§ **Task goal**: Leave the pictures out, and repeat exactly every line from the one with "Task: Select the" through the end of the data below.

§ **Material to process**:
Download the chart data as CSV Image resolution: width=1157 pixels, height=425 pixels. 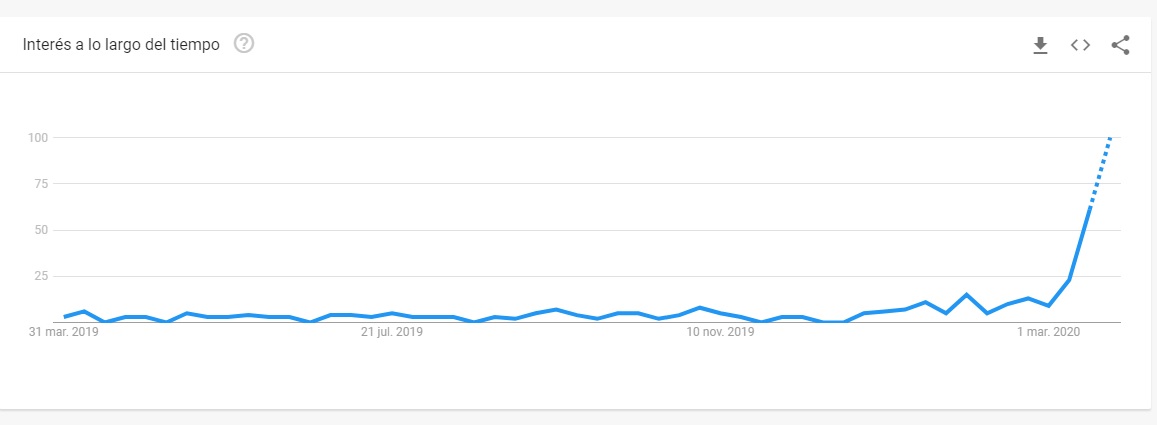click(x=1040, y=45)
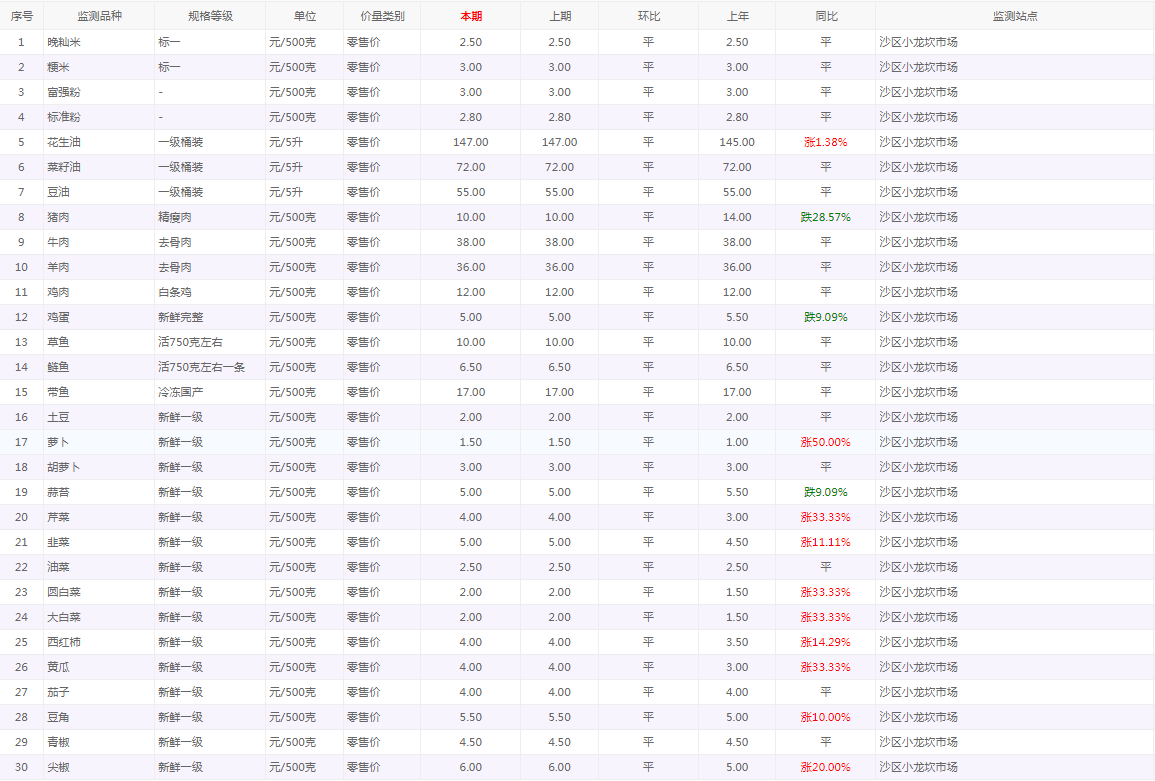Click the 涨11.11% value in the 韭菜 row

point(825,542)
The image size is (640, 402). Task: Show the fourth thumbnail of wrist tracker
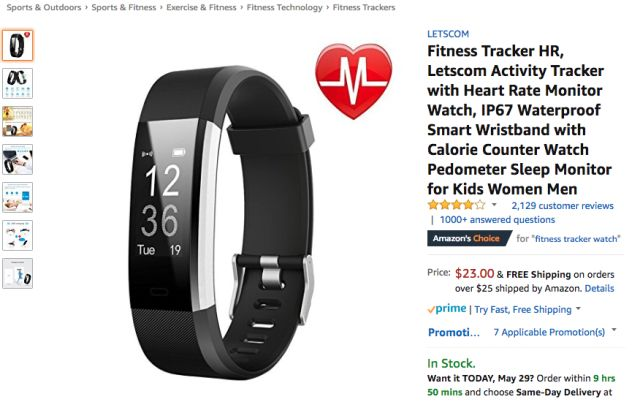click(17, 159)
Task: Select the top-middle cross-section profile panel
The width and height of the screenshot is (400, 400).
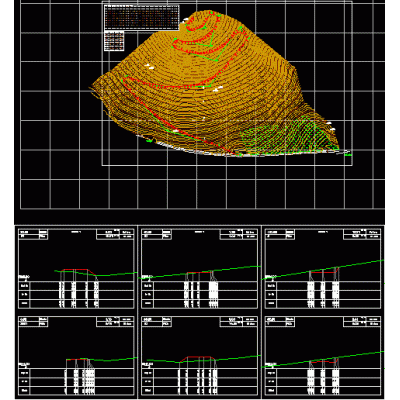Action: 200,269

§ **Response area**:
Task: Select the top-middle cross-section profile panel
The width and height of the screenshot is (400, 400).
Action: 200,269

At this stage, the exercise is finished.